Me pregunto si se ve a sí mismo en los días de vino y rosas, si se recuerda aún como el arquitecto que fue, el petimetre que se hacía la ropa a medida, en las mejores tiendas, con las mejores telas, si se evoca en los restaurantes más sofisticados del mundo —Bogotá, París, Nueva York—, si sueña con el gesto de desplegar sobre sus muslos las servilletas de hilo, si escucha todavía el plop del corcho al salir de las botellas de vino que costaban tres veces el salario mínimo de un colombiano. Me lo imagino con un radio y leyendo un libro, esperando la llamada de un familiar o la visita de su abogado. La última ventana al mundo exterior. Con el toque vulgar del recién llegado, aunque con la osadía del que ya no está dispuesto a marcharse. ¿Se preguntará cuándo perdió la conciencia del delito?, ¿cuándo alcanzó la convicción de que la clase social a la que había accedido le protegía de todo?
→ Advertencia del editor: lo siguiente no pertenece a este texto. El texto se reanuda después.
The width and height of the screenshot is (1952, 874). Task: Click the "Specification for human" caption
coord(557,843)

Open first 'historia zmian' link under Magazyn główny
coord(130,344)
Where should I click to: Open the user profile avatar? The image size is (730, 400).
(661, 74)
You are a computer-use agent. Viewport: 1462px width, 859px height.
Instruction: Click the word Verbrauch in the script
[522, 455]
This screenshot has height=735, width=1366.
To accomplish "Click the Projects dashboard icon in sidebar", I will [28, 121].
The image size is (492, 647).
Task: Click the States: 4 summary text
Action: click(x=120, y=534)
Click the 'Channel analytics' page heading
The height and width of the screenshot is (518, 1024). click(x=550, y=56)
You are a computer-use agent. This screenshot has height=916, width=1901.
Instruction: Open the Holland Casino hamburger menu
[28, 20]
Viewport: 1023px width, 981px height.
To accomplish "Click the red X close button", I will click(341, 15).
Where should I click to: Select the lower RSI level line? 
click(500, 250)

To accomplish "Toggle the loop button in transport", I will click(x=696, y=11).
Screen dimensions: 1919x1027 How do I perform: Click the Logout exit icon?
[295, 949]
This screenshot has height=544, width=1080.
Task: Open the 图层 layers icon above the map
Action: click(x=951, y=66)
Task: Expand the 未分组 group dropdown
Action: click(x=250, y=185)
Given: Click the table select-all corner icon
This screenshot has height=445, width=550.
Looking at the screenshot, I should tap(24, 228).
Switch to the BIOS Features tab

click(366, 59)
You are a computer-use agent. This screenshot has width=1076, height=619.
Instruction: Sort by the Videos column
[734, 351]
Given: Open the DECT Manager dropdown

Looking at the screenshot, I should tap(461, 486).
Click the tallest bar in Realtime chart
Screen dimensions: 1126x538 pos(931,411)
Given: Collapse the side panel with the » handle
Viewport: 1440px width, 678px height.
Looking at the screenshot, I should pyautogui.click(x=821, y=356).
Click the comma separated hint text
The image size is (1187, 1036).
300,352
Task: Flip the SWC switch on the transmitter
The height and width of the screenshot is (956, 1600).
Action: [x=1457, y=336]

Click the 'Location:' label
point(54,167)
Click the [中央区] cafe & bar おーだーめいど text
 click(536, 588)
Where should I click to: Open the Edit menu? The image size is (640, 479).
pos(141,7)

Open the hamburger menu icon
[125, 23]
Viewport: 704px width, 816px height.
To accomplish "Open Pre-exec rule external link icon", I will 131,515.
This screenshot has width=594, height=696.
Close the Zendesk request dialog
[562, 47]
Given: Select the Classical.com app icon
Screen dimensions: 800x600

Pues sí, él perteneció a la clase alta bogotana. Y no hablo de los que estudian en los Andes y viven en estrato seis, en ese vivo hasta yo. Me refiero a los que tienen plata de verdad, a los que desde los 13 años se van de paseo a Miami porque sí y rumbean con los hijos del presidente de turno. A los que son “amiguis” de toda la vida. Rafael era de ellos, deshacía el marisco como ellos, viajaba a Europa, Asia, Norteamérica y esquiaba sobre la misma nieve que ellos. Me pregunto si le vendrán a la cabeza, como relámpagos de una película de terror, imágenes de sí mismo rondando el barrio Bosque Calderón, secuestrando a Yuliana Andrea Samboní, violándola y matándola, aspirando cocaína mientras sus hermanos trataban desesperadamente de salvarle el pellejo.
Puedo imaginarme su maldad, su desesperación. Pobre desgraciado.